> **EXERCISE**
Collect the lines of the entries where "link" shows up.

> **GIVEN DATA**
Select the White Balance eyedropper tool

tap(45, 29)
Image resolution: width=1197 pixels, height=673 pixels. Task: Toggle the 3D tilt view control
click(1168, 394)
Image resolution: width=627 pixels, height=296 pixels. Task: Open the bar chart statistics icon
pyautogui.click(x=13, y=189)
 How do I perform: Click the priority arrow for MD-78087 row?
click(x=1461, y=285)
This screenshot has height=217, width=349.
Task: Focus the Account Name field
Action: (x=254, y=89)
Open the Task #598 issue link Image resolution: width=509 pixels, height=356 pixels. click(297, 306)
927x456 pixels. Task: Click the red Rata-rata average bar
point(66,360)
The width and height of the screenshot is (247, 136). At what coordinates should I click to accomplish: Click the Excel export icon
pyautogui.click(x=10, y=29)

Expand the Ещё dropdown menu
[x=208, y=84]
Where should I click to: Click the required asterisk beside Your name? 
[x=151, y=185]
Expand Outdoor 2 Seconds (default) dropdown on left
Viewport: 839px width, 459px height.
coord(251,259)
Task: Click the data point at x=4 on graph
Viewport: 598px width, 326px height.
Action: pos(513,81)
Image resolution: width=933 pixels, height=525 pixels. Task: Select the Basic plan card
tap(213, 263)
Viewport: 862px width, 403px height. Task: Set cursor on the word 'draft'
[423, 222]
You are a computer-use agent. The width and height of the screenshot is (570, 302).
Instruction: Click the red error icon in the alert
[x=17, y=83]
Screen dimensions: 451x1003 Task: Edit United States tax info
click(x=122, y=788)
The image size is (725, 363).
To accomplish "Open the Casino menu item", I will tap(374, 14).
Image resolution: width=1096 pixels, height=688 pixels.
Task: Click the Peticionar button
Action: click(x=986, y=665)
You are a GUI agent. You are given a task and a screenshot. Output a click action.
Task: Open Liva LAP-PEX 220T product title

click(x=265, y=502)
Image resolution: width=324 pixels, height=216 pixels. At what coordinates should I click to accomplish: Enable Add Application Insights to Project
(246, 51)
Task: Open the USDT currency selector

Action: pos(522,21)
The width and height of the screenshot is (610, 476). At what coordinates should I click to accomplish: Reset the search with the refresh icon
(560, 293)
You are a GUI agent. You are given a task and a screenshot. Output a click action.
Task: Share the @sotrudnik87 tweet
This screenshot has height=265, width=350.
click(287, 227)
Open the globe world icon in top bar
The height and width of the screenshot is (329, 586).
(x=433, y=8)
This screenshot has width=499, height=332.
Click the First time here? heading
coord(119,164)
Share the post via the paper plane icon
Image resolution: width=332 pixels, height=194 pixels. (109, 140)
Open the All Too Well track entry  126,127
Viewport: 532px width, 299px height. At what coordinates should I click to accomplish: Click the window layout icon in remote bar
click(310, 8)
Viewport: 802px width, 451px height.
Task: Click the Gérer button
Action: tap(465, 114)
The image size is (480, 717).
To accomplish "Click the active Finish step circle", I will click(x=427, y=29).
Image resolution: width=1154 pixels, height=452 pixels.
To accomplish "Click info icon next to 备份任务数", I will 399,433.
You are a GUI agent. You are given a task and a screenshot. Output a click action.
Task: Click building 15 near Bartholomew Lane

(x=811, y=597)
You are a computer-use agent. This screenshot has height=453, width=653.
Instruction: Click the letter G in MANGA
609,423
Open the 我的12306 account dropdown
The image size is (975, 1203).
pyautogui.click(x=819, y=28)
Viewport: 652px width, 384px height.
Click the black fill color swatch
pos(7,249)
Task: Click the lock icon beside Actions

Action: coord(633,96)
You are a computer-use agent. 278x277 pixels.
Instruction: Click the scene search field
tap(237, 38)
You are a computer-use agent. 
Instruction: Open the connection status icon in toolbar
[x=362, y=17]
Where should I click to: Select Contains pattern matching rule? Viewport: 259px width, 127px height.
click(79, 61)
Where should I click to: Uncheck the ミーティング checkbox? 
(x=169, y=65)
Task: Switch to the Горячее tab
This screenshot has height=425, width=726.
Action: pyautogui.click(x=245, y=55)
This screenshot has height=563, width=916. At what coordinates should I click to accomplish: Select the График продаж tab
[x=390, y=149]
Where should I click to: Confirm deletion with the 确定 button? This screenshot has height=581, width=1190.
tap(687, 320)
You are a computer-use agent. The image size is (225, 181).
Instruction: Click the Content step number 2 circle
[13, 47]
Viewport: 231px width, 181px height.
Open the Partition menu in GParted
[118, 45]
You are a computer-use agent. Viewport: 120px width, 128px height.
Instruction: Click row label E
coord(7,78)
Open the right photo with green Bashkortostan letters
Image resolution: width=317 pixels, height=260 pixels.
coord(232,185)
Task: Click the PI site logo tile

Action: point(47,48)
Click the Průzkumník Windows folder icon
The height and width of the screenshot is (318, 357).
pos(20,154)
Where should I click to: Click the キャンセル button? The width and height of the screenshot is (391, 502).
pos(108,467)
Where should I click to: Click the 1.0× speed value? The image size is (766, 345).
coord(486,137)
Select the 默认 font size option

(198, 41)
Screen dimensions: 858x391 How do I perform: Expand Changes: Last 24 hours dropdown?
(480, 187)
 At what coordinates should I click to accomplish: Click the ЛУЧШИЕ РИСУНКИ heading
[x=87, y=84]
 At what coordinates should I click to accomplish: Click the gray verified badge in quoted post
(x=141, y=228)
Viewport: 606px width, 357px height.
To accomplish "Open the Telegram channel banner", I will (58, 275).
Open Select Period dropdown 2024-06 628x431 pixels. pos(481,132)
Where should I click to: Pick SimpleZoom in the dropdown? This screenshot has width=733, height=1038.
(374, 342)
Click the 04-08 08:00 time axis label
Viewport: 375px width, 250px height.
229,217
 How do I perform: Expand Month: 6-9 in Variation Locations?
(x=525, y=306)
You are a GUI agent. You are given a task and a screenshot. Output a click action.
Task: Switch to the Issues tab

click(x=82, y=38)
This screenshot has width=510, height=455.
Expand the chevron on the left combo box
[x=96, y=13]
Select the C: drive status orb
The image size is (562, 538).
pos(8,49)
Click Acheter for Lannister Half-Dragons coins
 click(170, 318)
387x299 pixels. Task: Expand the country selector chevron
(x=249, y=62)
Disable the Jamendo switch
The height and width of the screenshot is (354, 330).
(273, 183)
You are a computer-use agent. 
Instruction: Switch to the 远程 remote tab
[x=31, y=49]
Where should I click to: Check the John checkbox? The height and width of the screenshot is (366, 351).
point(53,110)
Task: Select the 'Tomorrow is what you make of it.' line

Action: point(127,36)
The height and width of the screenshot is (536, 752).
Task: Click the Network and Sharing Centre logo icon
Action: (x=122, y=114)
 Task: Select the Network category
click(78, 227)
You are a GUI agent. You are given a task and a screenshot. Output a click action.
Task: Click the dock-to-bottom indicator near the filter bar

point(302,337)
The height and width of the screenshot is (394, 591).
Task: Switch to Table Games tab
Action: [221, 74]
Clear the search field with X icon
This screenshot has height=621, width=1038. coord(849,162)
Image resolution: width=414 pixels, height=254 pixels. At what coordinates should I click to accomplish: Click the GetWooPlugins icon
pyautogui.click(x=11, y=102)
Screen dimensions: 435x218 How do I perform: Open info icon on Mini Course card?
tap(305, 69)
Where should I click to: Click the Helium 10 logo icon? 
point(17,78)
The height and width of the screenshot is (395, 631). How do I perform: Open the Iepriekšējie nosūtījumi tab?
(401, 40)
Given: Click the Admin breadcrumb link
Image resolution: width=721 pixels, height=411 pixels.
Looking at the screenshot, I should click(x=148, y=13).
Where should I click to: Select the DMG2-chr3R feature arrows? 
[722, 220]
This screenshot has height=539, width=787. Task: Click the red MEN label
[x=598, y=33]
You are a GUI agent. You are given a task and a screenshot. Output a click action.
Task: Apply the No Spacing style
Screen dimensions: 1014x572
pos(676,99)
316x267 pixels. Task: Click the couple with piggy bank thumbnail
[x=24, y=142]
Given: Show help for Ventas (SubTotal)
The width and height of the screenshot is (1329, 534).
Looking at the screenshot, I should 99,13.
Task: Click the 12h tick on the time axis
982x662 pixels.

> **RESULT**
Open the Task #598 issue link Image resolution: width=509 pixels, height=356 pixels. click(297, 306)
Given: Click the Admin breadcrumb link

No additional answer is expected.